Poca humanidad

0
52
Tiempo aproximado de lectura: < 1 minuto

Nelly Ramírez

Hoy en día nos hemos vuelto muy egoístas.

Sólo pensamos en nosotros mismos, y quizás los tiempos actuales a eso nos han obligado un poco.

Por eso ya nos sorprende ver actos de humanidad en el mundo, y hasta los consideramos “fuera de serie”.

Sí. En la actualidad ver un acto de humanidad es considerado como algo extraordinario. Lo vemos en redes sociales y hasta lo compartimos porque creemos que es algo que debe ver todo el mundo. Y sí.

Sin embargo, lo deberíamos hacer para tomar el ejemplo nosotros mismos y no los demás.

Es un hecho que nos hemos vuelto muy inhumanos.

Es un hecho que, en pleno siglo 21, seguimos dejando todo a la fe divina y dejamos a un lado el plano humano.

Díganme si no es así.

Si alguien sale bien de una operación quirúrgica, fue “gracias a Dios”, menospreciando el trabajo y conocimientos del médico que operó.

Si alguien sale bien en un examen académico, fue “gracias a Dios”, haciendo a un lado el esfuerzo del alumno para estudiar y aprender.

Si a alguien le va bien en su trabajo, es “gracias a Dios”, sin detenernos a apreciar su capacidad, eficiencia y compromiso para salir adelante.

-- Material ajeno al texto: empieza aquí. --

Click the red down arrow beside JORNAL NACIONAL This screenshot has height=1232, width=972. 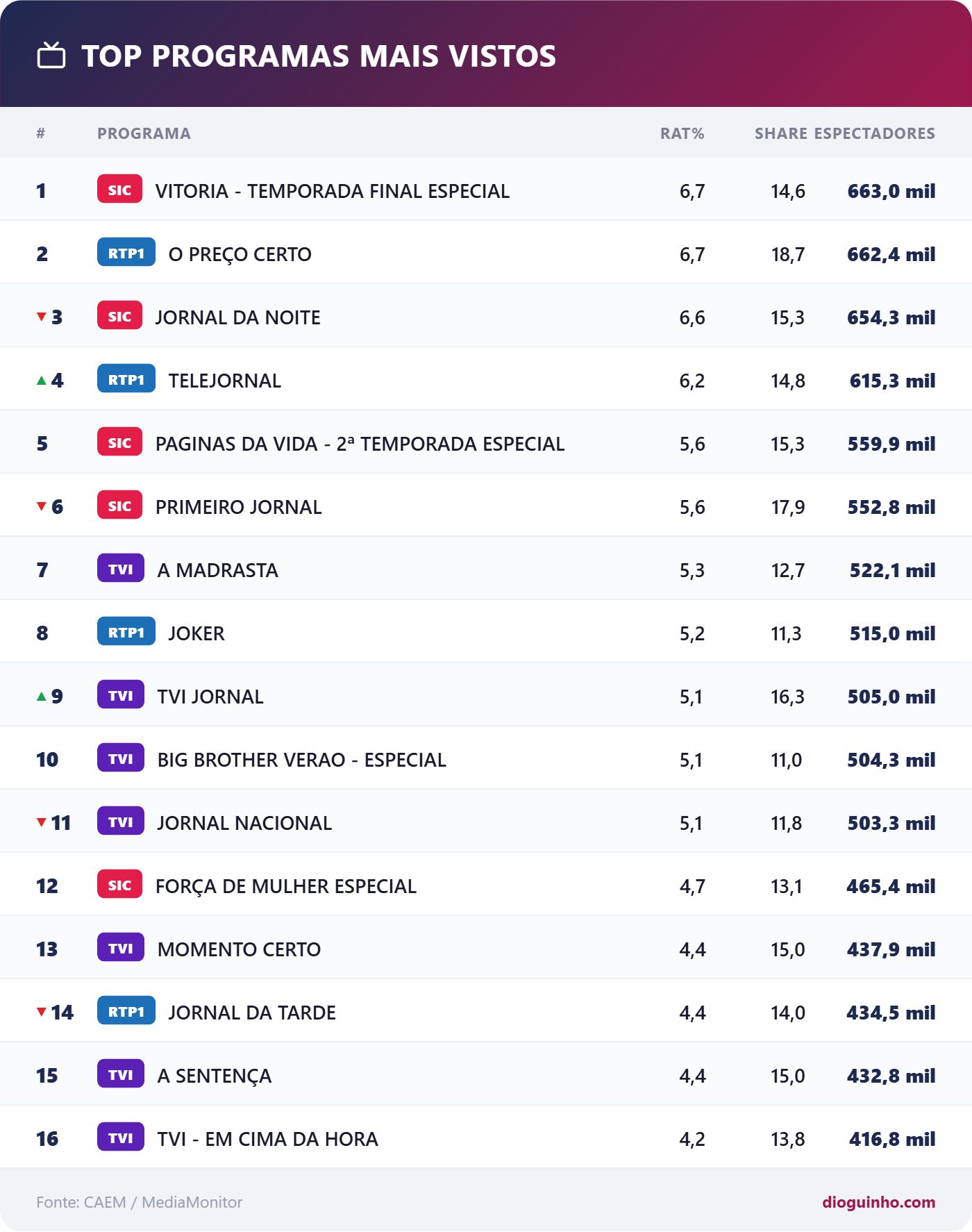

Y así podríamos poner muchos ejemplos, muchísimos, en donde dejamos despreciamos el lado humano o los actos humanos que la gente puede hacer.

En resumen: Vemos tan poca humanidad en los humanos, que cuando nos encontramos con actos de humanidad muchos lo atribuyen a orígenes divinos o angelicales.

Hay tanto humanamente posible, tanto antes de que algo “divino” interceda.

Muchas veces los milagros son solo humanos siendo humanos.